The number of women who are the principal operators on Ohio farms increased 23 percent from 2002 to 2009, according to U.S. Census Bureau data. Thousands more share primary roles in running the farm with their spouses or children.



The Auglaize County Extension Service will host a six-part educational series designed as a primer for those women and others hoping to learn more about the business end of the family farm. Titled Annie’s Project, the program was initially developed in 2002 and is funded through a USDA grant.



“It used to be the man worked the fields and the woman managed the house and ne’er the two shall meet, It’s not that way anymore,” said Auglaize County Extension Educator John Smith.
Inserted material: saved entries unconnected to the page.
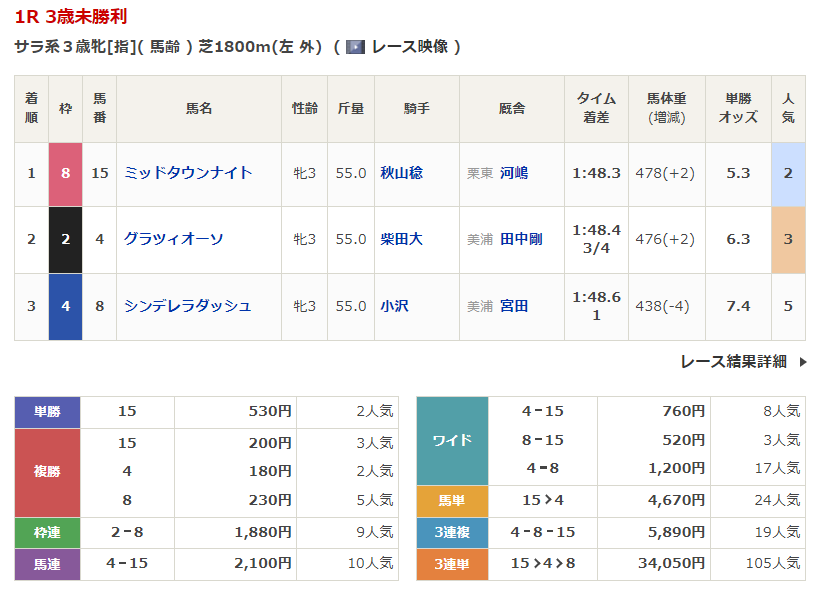The height and width of the screenshot is (590, 821).
Task: Open horse シンデレラダッシュ profile
Action: coord(187,306)
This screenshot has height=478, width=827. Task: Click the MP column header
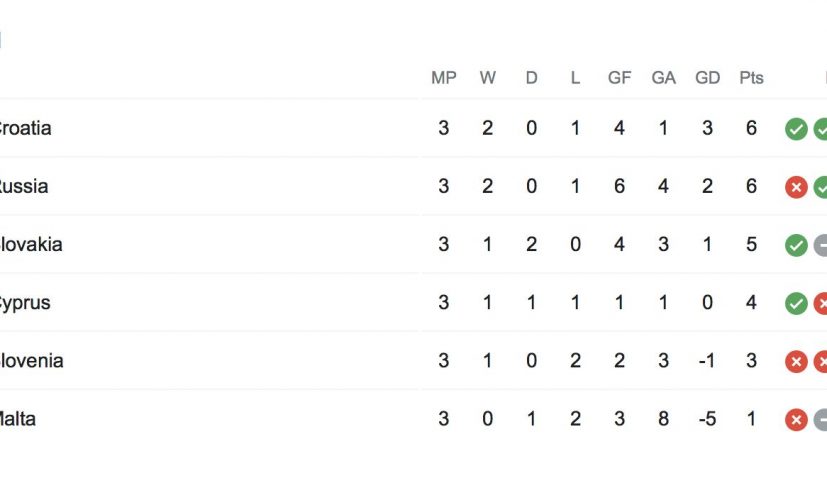tap(444, 78)
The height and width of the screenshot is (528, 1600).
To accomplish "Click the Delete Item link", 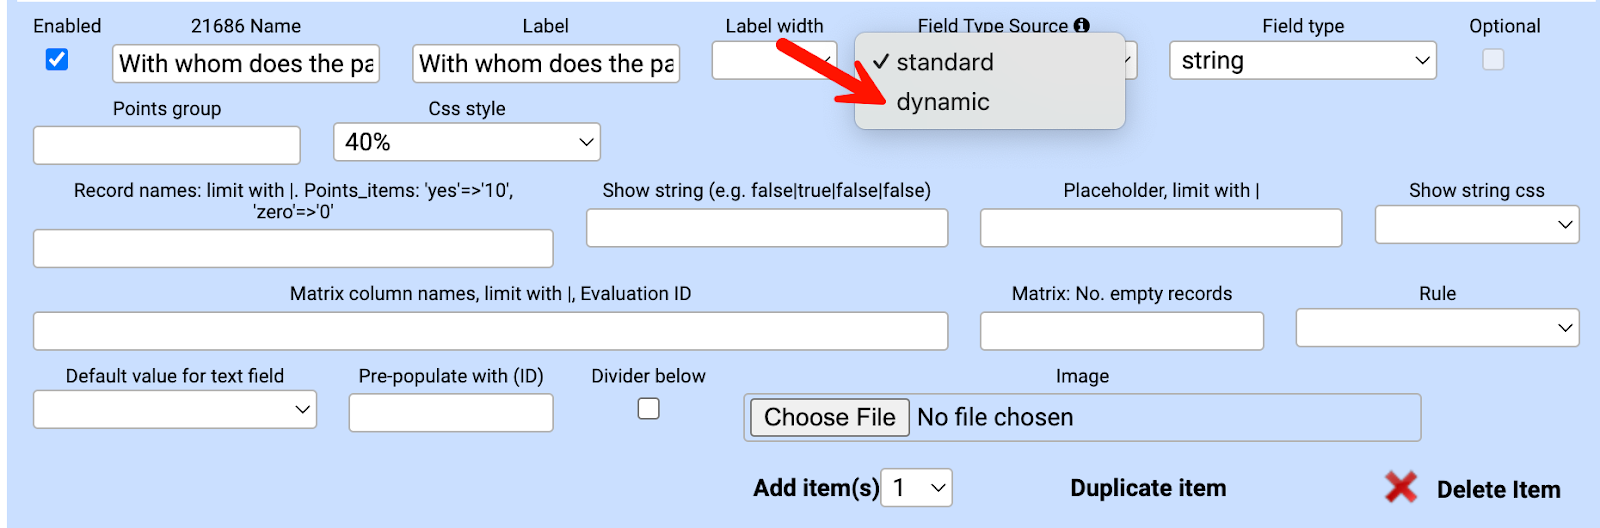I will pyautogui.click(x=1498, y=490).

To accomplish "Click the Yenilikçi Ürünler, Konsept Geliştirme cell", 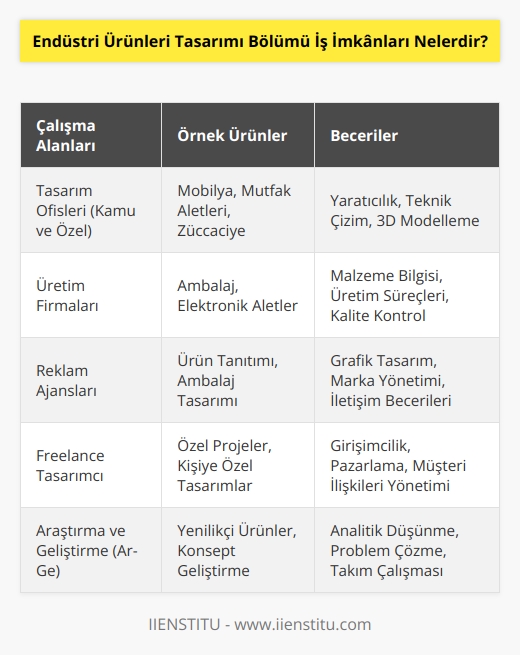I will [238, 550].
Like the rest of the nation, Ohio has seen a steady increase in the number of women taking on the business aspects of farming, Smith said. In some cases women find themselves partners in the family farm. In others, they are full owner. A husband’s death or the increasing need for one spouse to work off the farm can leave the woman in charge. That means understanding not only the intricacies of farming, but the details of running in some cases a big business – human resource and legal risk management, marking, accounting and estate planning.



“They’ve become more involved in selling the crops. While dad’s out in the fields, mom is inside following the markets closely. They can follow it hour-by-hour and they become expert in that,” Smith said.



Annie’s Project features six, three-hour programs running from 6 to 9 p.m. every Thursday night beginning this Thursday. Program topics include business planning, financial records keeping and statement, financial management tools, retirement and estate planning, insurance, marketing plans and family communication. Registration fee is $60 for the series.



The program drew more than 25 participants last year and Smith expects to see just as many this year.



“We talk about farming as a way of life, but it has to be a businesses before it can be a way of life. They have to learn to do business professionally or they’ll go out of business,” Smith said.